Freedmen's Schools were educational institutions created so on after the abolition of slavery in the United States to educate freedmen. Due to the remaining opposition to equality between blacks and whites, it was difficult for the formerly enslaved to receive a proper education, among a myriad of other things. Schools were made especially for blacks but were open to anyone regardless of race. These schools were far from perfect; however, they did give African Americans hope and opportunity for their future.

To free formerly enslaved people and other lower-class citizens from ignorance required education, a good one at that. The federal government created the Freedmen's Bureau, to help freedmen get on their feet, which after a few years of this establishment focused itself solely on education. And so the name for these schools became widely known as Freedmen Schools. Unlike other public schools, freedmen schools did not receive most of their funding from the government or taxes, so they had to find other means to stay afloat; African Americans relied primarily on donations, community taxes, and several churches to continue functioning given the low-to-nonexistent budget.

The belief that African Americans needed to learn how to be American and proper before they could be deemed as citizens, joined supporters to accomplish this vision.
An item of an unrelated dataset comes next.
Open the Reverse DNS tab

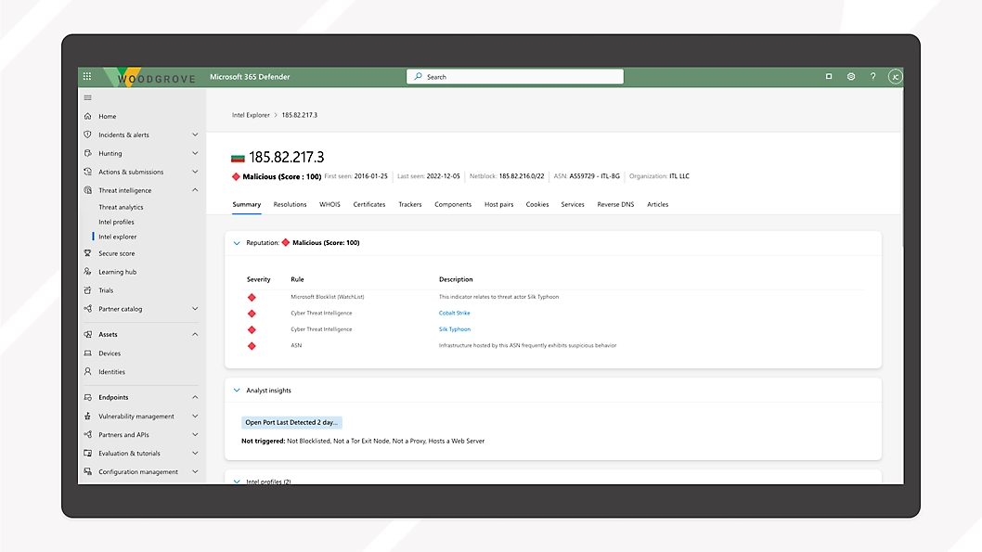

The establishment of these schools was years before the Jim Crow ‘separate but equal’ policies were established in law--at which point black and white segregated schools were literally regulated by the government; however, these schools were a predecessor.

== Origins ==

=== Church support ===
After the freedom of slaves in the United States, a few years before the federal government decided to aid the education of African Americans, many schools were created by the local churches and well-wishers from the North. In September 1861 the American Missionary Association (AMA) organized one of the first freedmen schools in Virginia and began their journey in this historic work. The AMA was primarily focused on two things: anti-slavery and missionary work. With this, many accused church denominations of indoctrinating the students, which later was deemed incontestable.

Despite fierce opposition, the American Missionary Association continued to lend its support to the education of freedmen and absorbed resources from similar disbanded groups. They also provided teachers funding and locations for schools. But like these other organizations, their support could not continue forever, and the AMA reluctantly pulled away most of their support efforts, leaving their members of the school board and teachers to continue giving what support they could provide. AMA's generosity towards freedmen helped and continues to provide education at the primary, secondary, and higher education levels. Schools would continue to be affected by the efforts of the AMA even as they entered into the era of 'separate but equal' after the termination of freedmen schools.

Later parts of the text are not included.